Ask HN: Will you complete take home assignments if feedback wont be provided?
As a candidate, will you complete a take home assignment if the employer was known not to provide feedback as a policy?
If the employer had a policy that they would not provide feedback for their take home assignments, would you still complete the take home assignment?
Also, I'm wondering whether we could create a separate post or a subreddit where we can do reviews of take home assignment if the employer refused to do so? Would that be useful to any of you?
4 comments
[ 0.21 ms ] story [ 15.7 ms ] threadNote. I doubt I would complete a take home assignment that is not clearly generic and given to every candidate.
I would likely refuse to complete one that was extensive or complex enough that feedback was expected or required.
I would certainly never complete one I thought was directly related to the business and what they were looking for was free consulting.
Worth a shot! I initially thought about it myself but I hesitate to use codereview - from my network, everyone has reddit and HN accounts. Very few have SE accounts but could be a sampling bias though.
> I would certainly never complete one I thought was directly related to the business and what they were looking for was free consulting.
This reminds me of a few interviews from 2018 right here from "Who is hiring?"! One was a WeWork clone from NYC that was a coworking space and needed a dashboard of issues at that coworking space that their members would then get to vote and comment on reddit style. You could take my assignment and deploy to Vercel (that's how I did the demo to make it easy to test.)

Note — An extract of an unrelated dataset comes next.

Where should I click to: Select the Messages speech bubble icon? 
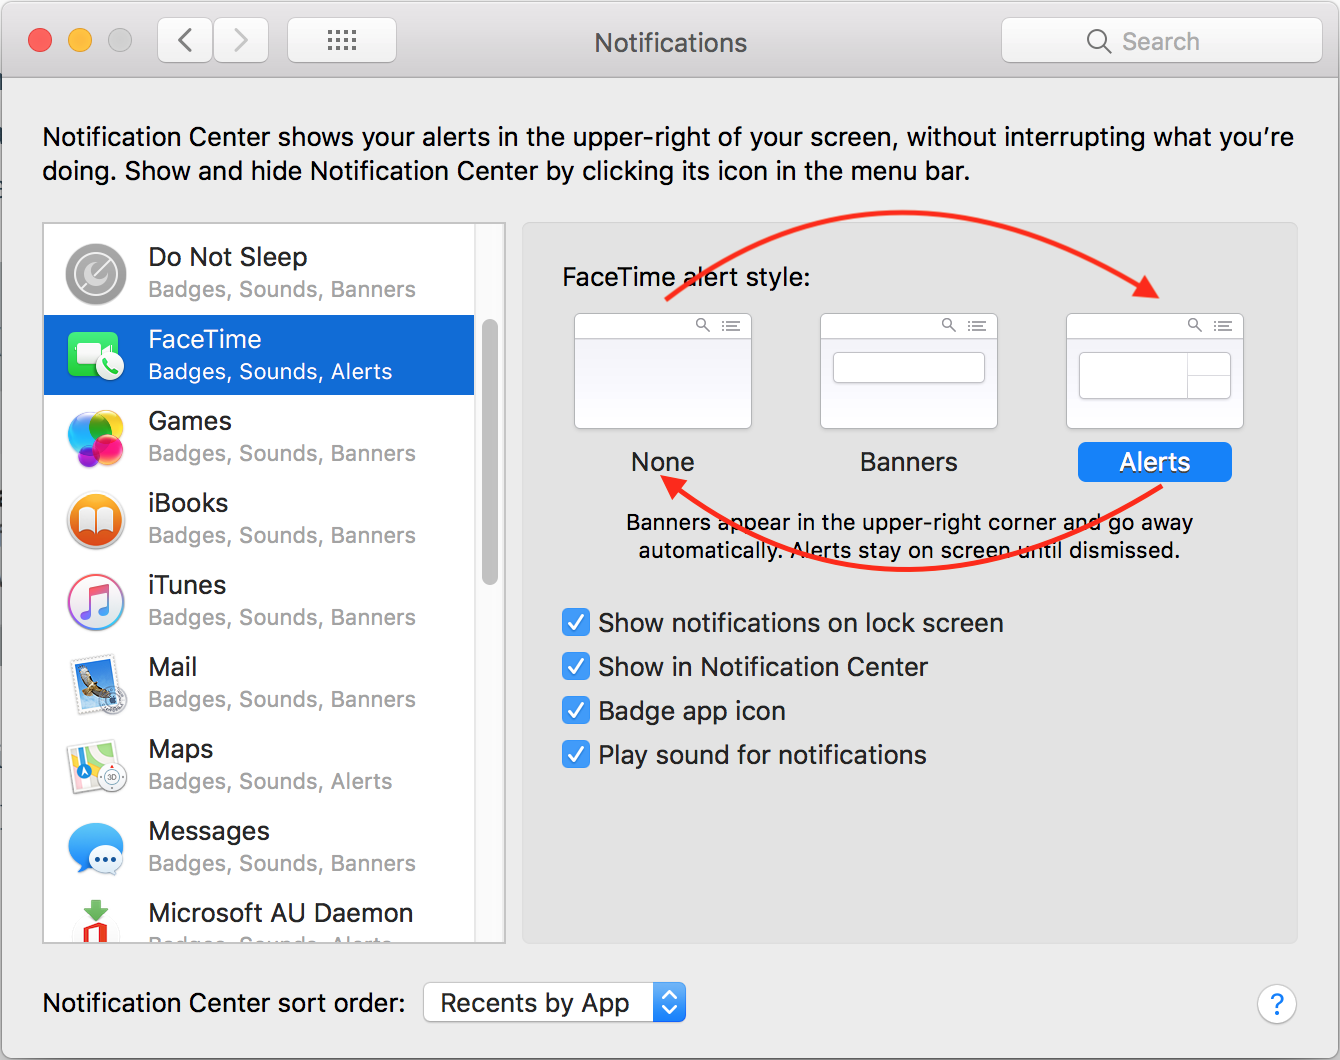96,848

They rejected me, as feedback said "it was too complicated", and promptly took my code without any modifications and put it up under their domain. Thankfully this was in the U.S. but if this company was outside the U.S. I would practically have had no recourse. Maybe the E.U. has strong employee laws but how would I, from the U.S., even go about taking action against a company in Sweden or Norway using my code without authorization?
> I would likely refuse to complete one that was extensive or complex enough that feedback wwould not be expected or required.

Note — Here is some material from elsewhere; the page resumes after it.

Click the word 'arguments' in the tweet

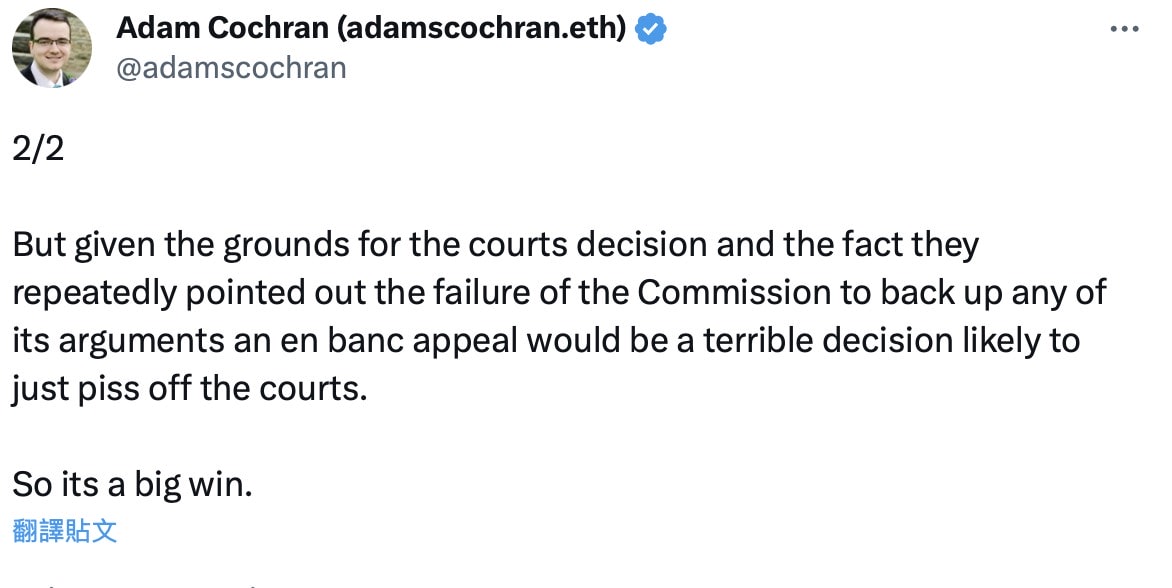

I'm unsure if there's any take home assignment that's not complex enough that feedback is expected or required. Let's take the simple FizzBuzz.

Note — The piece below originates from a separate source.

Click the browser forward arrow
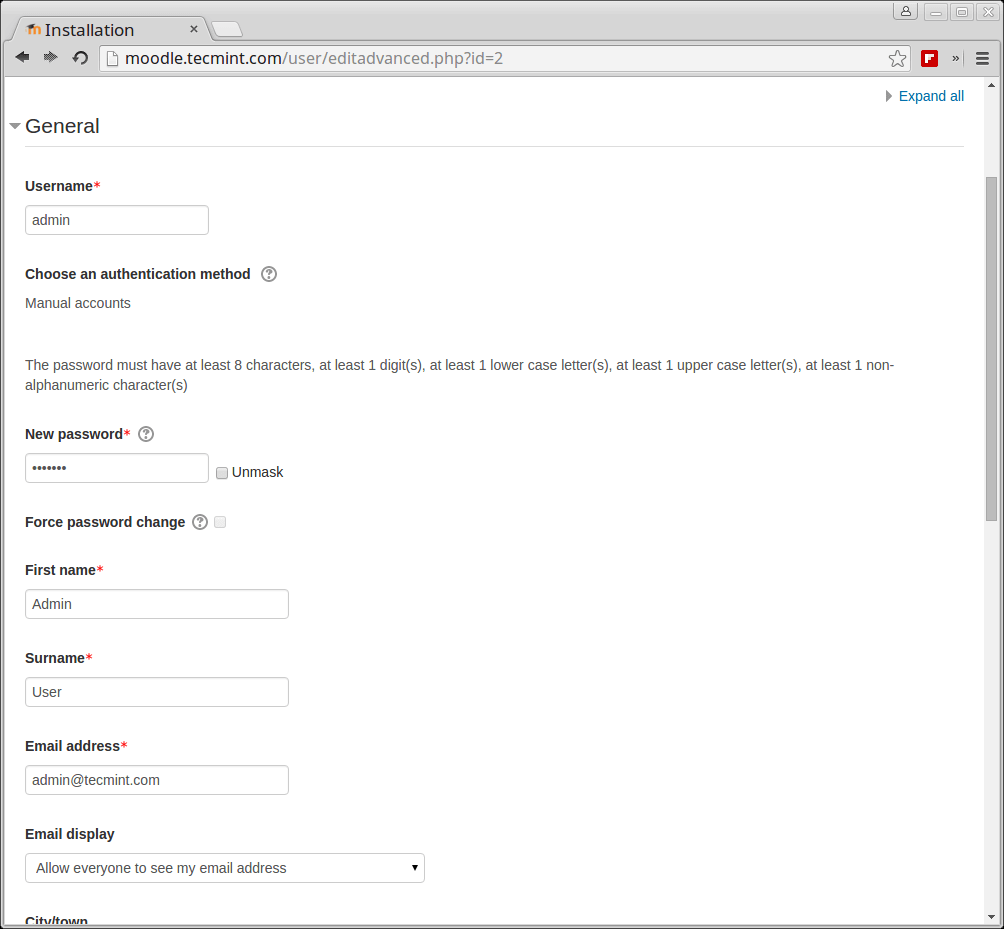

- Are they looking whether you can simply code at all?
- Are they looking whether you can do pattern matching in the language of your choice?
- Are they looking whether you can do dynamic dispatch or understand functional programming?
- Are they looking whether you can write the code in an extensible way such that in additional to 3 and 5, it's easy to add in additional behavior for 7, 9 and 15?
If there are some assignments that are simple enough that feedback is not expected or required, please share and also what position it was for.
One company asked me to write a webservice that would increment a counter and gave me 3 hours to turn it in. I asked them whether they expected to deploy it behind a load balancer and be resilient to crashes. Whether they wanted a "close to production ready" solution or something we could work on iteratively.
They told me to not overthink it, that we could iterate on it - so I turned it in an hour - it accepted a GET (fetch current counter value), a PUT (increment it by 1), and a POST (create initial counter). It was literally an in-memory counter that could take any type (int, long, a custom large number), call its get, "increment" and init method respectively.
They rejected my assignment right away saying that the position was for a staff engineer and they could not accept an in-memory counter and expected that the staff engineer would turn in a solution that used persistence.
I assumed they would have gotten back to me and said "ok, we can see you can code a webservice but now instead of an in-memory counter, use persistence".
I'd go find a different employer. Unless they are gonna pay for the time to do said take home assignment? Double time min for out-of hours work. Are they going to provide a RDO to makeup for the outside of hours work/shift going overtime? It's unsafe to operate without enough sleep and if ive banged out 8 hours on some assignment after a 8 hour day you better believe im not turning up tomorrow. I'm not making myself liable for unsafe operations just for your incapacity to hire enough people to get a job done in allocated working hours.